⟨

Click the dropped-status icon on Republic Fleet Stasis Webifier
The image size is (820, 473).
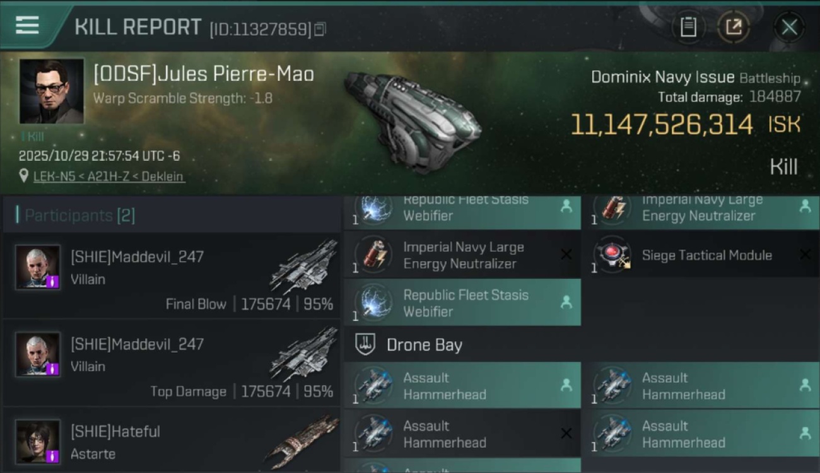[566, 303]
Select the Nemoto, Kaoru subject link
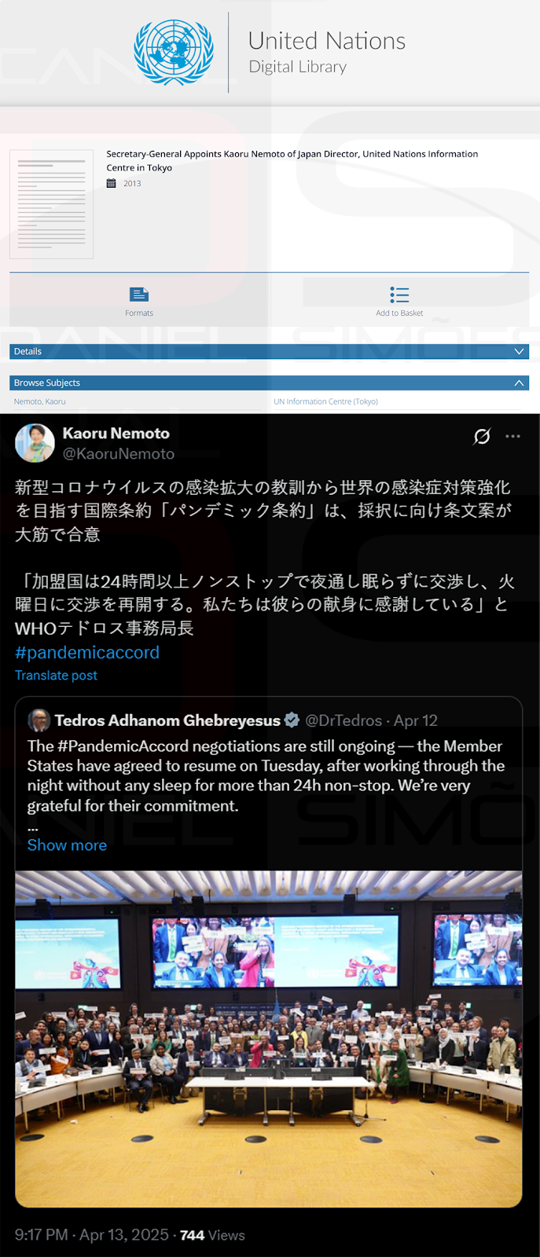This screenshot has height=1257, width=540. point(39,401)
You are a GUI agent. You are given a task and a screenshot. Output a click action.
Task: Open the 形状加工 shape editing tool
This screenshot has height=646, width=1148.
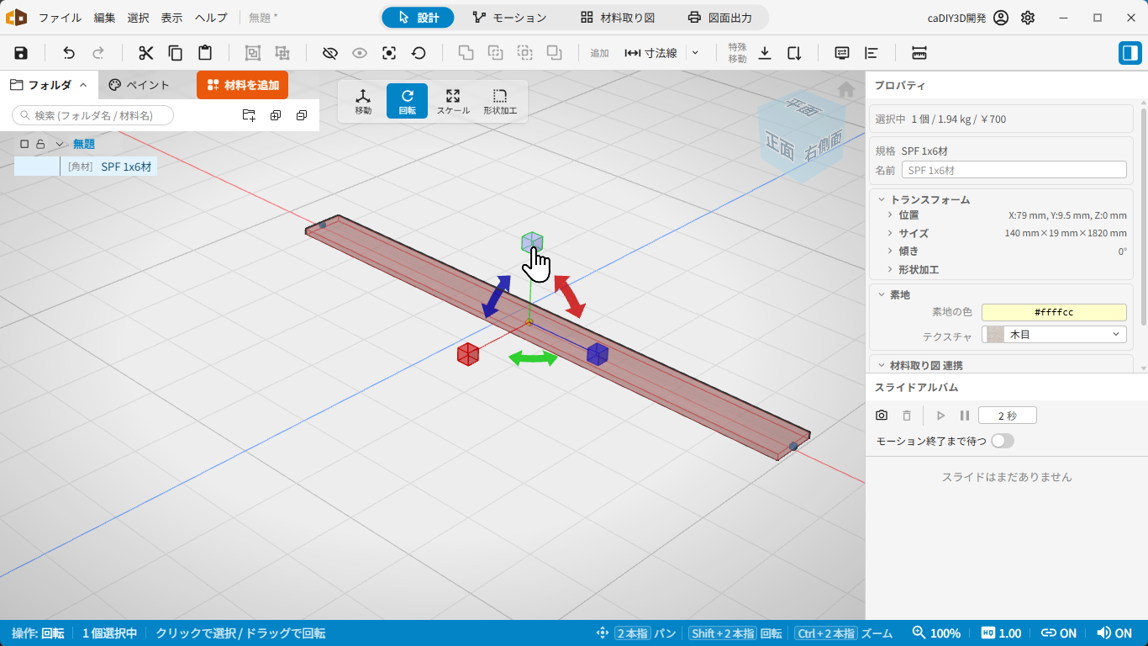click(500, 101)
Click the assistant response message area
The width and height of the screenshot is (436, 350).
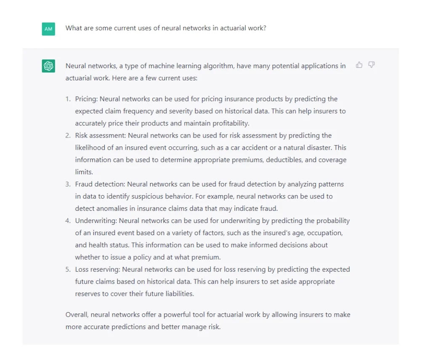(x=206, y=189)
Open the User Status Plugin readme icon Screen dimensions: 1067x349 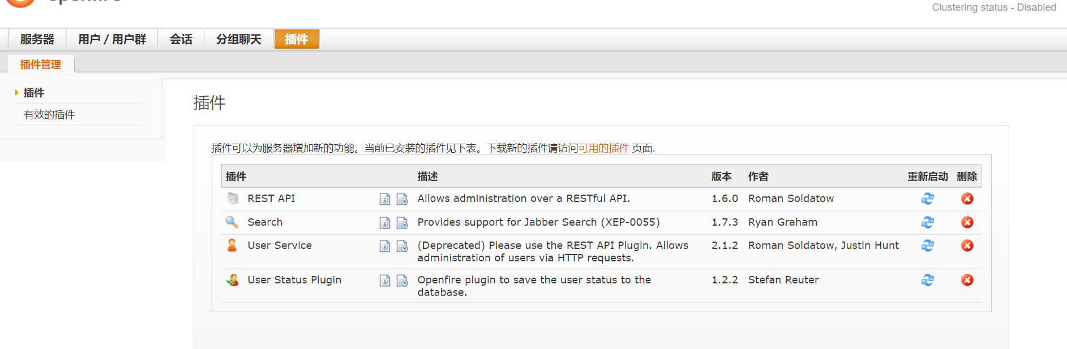[x=385, y=281]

⟩

**Problem requirements**
Output, exactly as written, only the lines from the beginning of the listing through the line containing "Click the assistant response message area", both included, and no pictures.

**Solution**
Click the dropped-status icon on Republic Fleet Stasis Webifier
The image size is (820, 473).
[566, 303]
Select the Nemoto, Kaoru subject link
This screenshot has height=1257, width=540. point(39,401)
You are a GUI agent. You are given a task and a screenshot. Output a click action.
Task: Open the 形状加工 shape editing tool
This screenshot has height=646, width=1148.
click(500, 101)
Click the assistant response message area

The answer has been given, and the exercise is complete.